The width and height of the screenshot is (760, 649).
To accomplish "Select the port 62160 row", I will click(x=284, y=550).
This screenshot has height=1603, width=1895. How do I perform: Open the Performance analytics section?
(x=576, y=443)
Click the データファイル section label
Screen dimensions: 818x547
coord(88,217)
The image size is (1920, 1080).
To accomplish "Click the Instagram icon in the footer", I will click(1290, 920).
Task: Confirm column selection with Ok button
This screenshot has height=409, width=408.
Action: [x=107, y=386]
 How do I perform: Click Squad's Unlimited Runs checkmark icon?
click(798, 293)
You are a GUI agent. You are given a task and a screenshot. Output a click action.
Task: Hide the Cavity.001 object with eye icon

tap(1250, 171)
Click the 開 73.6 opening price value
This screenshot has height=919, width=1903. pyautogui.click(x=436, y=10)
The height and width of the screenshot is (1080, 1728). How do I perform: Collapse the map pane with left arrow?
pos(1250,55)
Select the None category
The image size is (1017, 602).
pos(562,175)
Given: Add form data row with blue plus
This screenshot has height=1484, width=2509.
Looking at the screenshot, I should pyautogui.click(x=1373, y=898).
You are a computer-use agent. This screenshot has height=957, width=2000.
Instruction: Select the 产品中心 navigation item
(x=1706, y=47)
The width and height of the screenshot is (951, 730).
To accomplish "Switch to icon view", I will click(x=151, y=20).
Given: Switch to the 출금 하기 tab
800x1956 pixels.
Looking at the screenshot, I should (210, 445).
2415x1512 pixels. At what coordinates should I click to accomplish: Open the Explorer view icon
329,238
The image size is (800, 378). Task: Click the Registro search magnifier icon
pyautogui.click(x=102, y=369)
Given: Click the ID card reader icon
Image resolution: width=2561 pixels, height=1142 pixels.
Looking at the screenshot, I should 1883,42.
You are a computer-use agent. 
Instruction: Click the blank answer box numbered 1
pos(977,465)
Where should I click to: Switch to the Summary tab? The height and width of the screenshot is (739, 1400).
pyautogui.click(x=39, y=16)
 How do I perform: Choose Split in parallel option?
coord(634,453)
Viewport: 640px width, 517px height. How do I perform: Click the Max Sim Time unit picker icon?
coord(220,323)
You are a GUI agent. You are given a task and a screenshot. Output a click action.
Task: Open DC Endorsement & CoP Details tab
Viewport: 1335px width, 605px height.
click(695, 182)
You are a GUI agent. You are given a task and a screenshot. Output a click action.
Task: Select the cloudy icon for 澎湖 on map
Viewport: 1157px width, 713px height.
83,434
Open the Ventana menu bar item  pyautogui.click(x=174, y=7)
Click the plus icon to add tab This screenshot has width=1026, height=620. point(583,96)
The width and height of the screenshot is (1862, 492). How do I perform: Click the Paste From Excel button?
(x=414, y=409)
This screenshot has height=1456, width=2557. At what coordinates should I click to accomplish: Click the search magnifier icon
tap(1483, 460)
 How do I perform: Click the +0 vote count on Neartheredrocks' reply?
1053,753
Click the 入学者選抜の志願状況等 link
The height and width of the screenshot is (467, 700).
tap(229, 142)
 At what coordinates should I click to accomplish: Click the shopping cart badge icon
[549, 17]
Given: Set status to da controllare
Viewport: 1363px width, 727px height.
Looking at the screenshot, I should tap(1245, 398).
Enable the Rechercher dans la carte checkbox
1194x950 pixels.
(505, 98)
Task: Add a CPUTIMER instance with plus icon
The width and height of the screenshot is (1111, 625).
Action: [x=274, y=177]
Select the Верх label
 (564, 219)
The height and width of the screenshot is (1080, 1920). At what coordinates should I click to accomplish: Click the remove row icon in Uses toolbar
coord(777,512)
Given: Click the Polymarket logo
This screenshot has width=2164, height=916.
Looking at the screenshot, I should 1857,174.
──────────
_所需操作_: 修改以上各行：把 "How do I perform" 全部改为 "How can I perform"，其余内容一律不动，给出修改后的全部行。

_完整输出_:
The width and height of the screenshot is (760, 649).
To accomplish "Select the port 62160 row", I will click(x=284, y=550).
This screenshot has height=1603, width=1895. How can I perform: Open the Performance analytics section?
(x=576, y=443)
Click the データファイル section label
Screen dimensions: 818x547
coord(88,217)
The image size is (1920, 1080).
To accomplish "Click the Instagram icon in the footer", I will click(1290, 920).
Task: Confirm column selection with Ok button
This screenshot has height=409, width=408.
Action: [x=107, y=386]
 How can I perform: Click Squad's Unlimited Runs checkmark icon?
click(798, 293)
You are a GUI agent. You are given a task and a screenshot. Output a click action.
Task: Hide the Cavity.001 object with eye icon

tap(1250, 171)
Click the 開 73.6 opening price value
This screenshot has height=919, width=1903. pyautogui.click(x=436, y=10)
The height and width of the screenshot is (1080, 1728). How can I perform: Collapse the map pane with left arrow?
pos(1250,55)
Select the None category
The image size is (1017, 602).
pos(562,175)
Given: Add form data row with blue plus
This screenshot has height=1484, width=2509.
Looking at the screenshot, I should pyautogui.click(x=1373, y=898).
You are a computer-use agent. This screenshot has height=957, width=2000.
Instruction: Select the 产品中心 navigation item
(x=1706, y=47)
The width and height of the screenshot is (951, 730).
To accomplish "Switch to icon view", I will click(x=151, y=20).
Given: Switch to the 출금 하기 tab
800x1956 pixels.
Looking at the screenshot, I should (210, 445).
2415x1512 pixels. At what coordinates should I click to accomplish: Open the Explorer view icon
329,238
The image size is (800, 378). Task: Click the Registro search magnifier icon
pyautogui.click(x=102, y=369)
Given: Click the ID card reader icon
Image resolution: width=2561 pixels, height=1142 pixels.
Looking at the screenshot, I should 1883,42.
You are a computer-use agent. 
Instruction: Click the blank answer box numbered 1
pos(977,465)
Where should I click to: Switch to the Summary tab? The height and width of the screenshot is (739, 1400).
pyautogui.click(x=39, y=16)
 How can I perform: Choose Split in parallel option?
coord(634,453)
Viewport: 640px width, 517px height. How can I perform: Click the Max Sim Time unit picker icon?
coord(220,323)
You are a GUI agent. You are given a task and a screenshot. Output a click action.
Task: Open DC Endorsement & CoP Details tab
Viewport: 1335px width, 605px height.
click(695, 182)
You are a GUI agent. You are given a task and a screenshot. Output a click action.
Task: Select the cloudy icon for 澎湖 on map
Viewport: 1157px width, 713px height.
83,434
Open the Ventana menu bar item  pyautogui.click(x=174, y=7)
Click the plus icon to add tab This screenshot has width=1026, height=620. point(583,96)
The width and height of the screenshot is (1862, 492). How can I perform: Click the Paste From Excel button?
(x=414, y=409)
This screenshot has height=1456, width=2557. At what coordinates should I click to accomplish: Click the search magnifier icon
tap(1483, 460)
 How can I perform: Click the +0 vote count on Neartheredrocks' reply?
1053,753
Click the 入学者選抜の志願状況等 link
The height and width of the screenshot is (467, 700).
tap(229, 142)
 At what coordinates should I click to accomplish: Click the shopping cart badge icon
[549, 17]
Given: Set status to da controllare
Viewport: 1363px width, 727px height.
Looking at the screenshot, I should tap(1245, 398).
Enable the Rechercher dans la carte checkbox
1194x950 pixels.
(505, 98)
Task: Add a CPUTIMER instance with plus icon
The width and height of the screenshot is (1111, 625).
Action: [x=274, y=177]
Select the Верх label
 (564, 219)
The height and width of the screenshot is (1080, 1920). At what coordinates should I click to accomplish: Click the remove row icon in Uses toolbar
coord(777,512)
Given: Click the Polymarket logo
This screenshot has width=2164, height=916.
Looking at the screenshot, I should 1857,174.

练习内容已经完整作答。